One’s true and single abode, or home, is your Florida homestead. And family members inherit millions, if not billions, of dollars each year from this unique asset. How do you get yours? For more on homestead litigation, click that link.
Understanding the Basics
Here’s a list of important bullet points that will start you on your way to understanding homestead. To assert your right to an inheritance, you may need to file two things, if everybody cannot agree. A petition to determine homestead or beneficiaries. And maybe a partition action.
The truth is that lots of Florida residents, even really rich ones, die without a will. All the time. That means that millions of dollars are going to “heirs.” Most of the time, one of the most valuable assets in the estate is the house. Here are things you need to know :
- Each Florida resident has one homestead. Only one, no matter how many houses you have.
- There are three areas of legal importance: creditor protection, real estate taxes and who gets it when when you die. This commentary is about the last topic.
- There are restrictions on how you can, must or may leave it. (it’s often referred to as restrictions on “devise”)
- If left one way, the house is said to automatically “descend” to the heirs. (a spouse is included in the class of heirs)
- You cannot dis-inherit your spouse from your homestead unless he agrees in writing.
- Yes, spouses in Florida have automatic rights to homestead inheritance. UNLESS they waive their rights properly. For a recent case on this point, click HERE. That case deals with a surviving spouse, no will in the probate, and a prenup– and what the prenup said.
- Homestead comes into play when you die. And there is no will. That’s called intestacy. Heirs inherit.
- But, if there is a will, read the will carefully. Sometimes, terms in the will which dispose of the house are not valid. Talk to an experienced probate litigator who handles these trials. There are lots of quirky, weird rules on this topic. And sometimes the house does not have “homestead” status, even when you think it does.

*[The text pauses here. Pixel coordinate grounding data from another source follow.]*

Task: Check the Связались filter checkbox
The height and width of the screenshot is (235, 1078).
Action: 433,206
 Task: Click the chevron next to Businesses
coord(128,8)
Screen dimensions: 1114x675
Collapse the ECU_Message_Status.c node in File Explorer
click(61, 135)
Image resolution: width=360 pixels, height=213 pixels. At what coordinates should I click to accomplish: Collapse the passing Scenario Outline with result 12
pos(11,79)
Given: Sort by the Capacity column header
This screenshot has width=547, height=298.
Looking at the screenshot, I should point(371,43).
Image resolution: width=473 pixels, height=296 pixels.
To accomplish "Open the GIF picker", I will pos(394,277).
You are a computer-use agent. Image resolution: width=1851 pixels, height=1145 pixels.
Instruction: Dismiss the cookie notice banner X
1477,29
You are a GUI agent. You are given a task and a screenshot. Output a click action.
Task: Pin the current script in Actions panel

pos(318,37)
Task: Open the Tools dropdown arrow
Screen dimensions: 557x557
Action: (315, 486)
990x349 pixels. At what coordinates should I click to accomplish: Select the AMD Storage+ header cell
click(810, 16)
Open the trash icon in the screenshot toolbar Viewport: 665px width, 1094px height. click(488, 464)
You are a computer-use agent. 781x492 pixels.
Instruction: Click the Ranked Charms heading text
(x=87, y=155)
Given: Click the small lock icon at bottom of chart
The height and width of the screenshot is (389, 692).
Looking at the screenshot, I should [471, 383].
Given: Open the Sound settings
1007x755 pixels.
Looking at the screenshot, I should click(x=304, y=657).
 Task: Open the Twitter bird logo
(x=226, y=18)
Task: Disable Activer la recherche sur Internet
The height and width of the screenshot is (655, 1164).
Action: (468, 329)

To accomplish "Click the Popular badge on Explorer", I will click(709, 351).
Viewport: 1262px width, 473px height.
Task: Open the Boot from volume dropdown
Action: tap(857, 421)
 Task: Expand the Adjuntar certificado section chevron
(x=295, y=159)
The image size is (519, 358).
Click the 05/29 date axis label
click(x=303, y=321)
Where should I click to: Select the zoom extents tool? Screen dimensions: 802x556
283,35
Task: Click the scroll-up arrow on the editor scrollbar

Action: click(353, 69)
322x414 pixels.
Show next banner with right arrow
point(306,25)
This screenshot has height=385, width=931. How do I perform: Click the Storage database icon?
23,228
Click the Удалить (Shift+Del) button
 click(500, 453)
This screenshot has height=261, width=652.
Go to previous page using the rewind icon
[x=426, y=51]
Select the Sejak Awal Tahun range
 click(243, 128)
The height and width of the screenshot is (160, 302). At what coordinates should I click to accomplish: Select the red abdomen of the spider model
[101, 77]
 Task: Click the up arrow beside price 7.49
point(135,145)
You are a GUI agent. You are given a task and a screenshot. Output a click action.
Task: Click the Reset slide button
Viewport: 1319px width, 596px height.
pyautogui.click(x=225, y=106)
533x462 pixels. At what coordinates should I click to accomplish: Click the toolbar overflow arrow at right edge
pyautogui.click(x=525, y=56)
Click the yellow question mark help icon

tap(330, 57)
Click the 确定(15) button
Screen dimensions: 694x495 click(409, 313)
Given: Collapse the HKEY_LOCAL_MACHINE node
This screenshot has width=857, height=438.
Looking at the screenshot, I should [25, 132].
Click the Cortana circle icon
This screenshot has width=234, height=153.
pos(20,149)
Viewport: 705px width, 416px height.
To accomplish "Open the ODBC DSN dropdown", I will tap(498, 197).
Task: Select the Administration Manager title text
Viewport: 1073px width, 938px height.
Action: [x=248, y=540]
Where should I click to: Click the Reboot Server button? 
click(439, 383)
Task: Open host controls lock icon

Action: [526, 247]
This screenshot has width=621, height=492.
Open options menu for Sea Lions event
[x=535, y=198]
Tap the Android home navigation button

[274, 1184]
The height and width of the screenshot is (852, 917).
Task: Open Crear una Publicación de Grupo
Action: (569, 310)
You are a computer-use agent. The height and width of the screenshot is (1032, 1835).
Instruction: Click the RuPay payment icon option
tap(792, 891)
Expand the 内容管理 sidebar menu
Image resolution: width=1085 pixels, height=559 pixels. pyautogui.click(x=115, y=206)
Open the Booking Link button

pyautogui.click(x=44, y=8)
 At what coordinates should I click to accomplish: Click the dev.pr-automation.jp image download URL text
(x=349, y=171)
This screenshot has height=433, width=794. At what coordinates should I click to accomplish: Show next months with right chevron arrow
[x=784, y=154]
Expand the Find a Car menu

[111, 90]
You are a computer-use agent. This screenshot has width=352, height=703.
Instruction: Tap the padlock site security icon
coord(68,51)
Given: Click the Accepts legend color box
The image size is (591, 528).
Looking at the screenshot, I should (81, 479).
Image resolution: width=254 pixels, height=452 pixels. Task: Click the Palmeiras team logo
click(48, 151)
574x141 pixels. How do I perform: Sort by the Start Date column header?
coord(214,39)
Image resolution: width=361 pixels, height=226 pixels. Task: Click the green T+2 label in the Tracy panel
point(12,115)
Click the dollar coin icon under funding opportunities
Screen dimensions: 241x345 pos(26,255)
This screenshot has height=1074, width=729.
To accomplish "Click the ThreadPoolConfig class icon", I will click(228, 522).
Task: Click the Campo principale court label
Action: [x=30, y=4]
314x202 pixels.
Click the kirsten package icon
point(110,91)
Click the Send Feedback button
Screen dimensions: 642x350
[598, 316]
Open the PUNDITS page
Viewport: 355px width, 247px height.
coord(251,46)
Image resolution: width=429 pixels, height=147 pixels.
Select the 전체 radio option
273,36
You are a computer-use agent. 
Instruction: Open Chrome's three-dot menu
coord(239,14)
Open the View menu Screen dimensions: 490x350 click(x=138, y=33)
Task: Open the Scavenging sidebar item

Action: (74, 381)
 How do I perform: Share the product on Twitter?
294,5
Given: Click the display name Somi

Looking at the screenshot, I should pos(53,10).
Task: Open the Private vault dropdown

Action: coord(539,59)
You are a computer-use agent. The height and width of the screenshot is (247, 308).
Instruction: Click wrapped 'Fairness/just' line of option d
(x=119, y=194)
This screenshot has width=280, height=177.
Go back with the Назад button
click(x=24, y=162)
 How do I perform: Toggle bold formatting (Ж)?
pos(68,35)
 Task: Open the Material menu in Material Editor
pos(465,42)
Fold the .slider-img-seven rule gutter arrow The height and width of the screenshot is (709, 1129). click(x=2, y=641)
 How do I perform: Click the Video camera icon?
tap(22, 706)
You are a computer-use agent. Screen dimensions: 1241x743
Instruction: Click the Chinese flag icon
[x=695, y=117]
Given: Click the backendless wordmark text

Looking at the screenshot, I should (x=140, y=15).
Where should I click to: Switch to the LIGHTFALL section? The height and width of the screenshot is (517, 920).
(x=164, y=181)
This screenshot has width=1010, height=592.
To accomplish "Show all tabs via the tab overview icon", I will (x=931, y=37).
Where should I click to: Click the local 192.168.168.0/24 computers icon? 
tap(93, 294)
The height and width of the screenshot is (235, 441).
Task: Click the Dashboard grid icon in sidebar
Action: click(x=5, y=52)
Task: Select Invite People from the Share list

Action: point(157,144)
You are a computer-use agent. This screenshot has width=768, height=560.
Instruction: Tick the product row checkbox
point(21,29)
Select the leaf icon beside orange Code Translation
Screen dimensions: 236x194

Homestead Florida — why so difficult?
- Surviving spouses and children (“descendants” or “issue”) have almost guaranteed inheritance rights. Not sure who is an “heir”, click here.
- The spouse gets a life estate in the homestead. He or she can live there for her life.
- Unless he files a 6 month election to be a “joint owner” or “co tenant”. Read 732.401(2). In that case the house can be sold and the spouse gets one half of the sale proceeds. The kids get the rest.
- This is really important and a huge benefit for adult children and spouses. Let me repeat this. Many times there is a surviving spouse who does not get along with the deceased Florida resident’s adult children. And vice-versa. They can’t imagine co-owning a house together. So, why not sell it and split the sale proceeds under the law? Have a “financial divorce” and everyone gets cash.
- While homestead is not considered a probate asset, we often file petitions or motions with the court. In probate court. Sound confusing? Don’t feel bad. Most family members ask why this legal topic is so difficult. For example, there may be an advantage to having a declaration that the house is homestead. Most title companies want to see such an order before issuing title (like when you go to sell the homestead).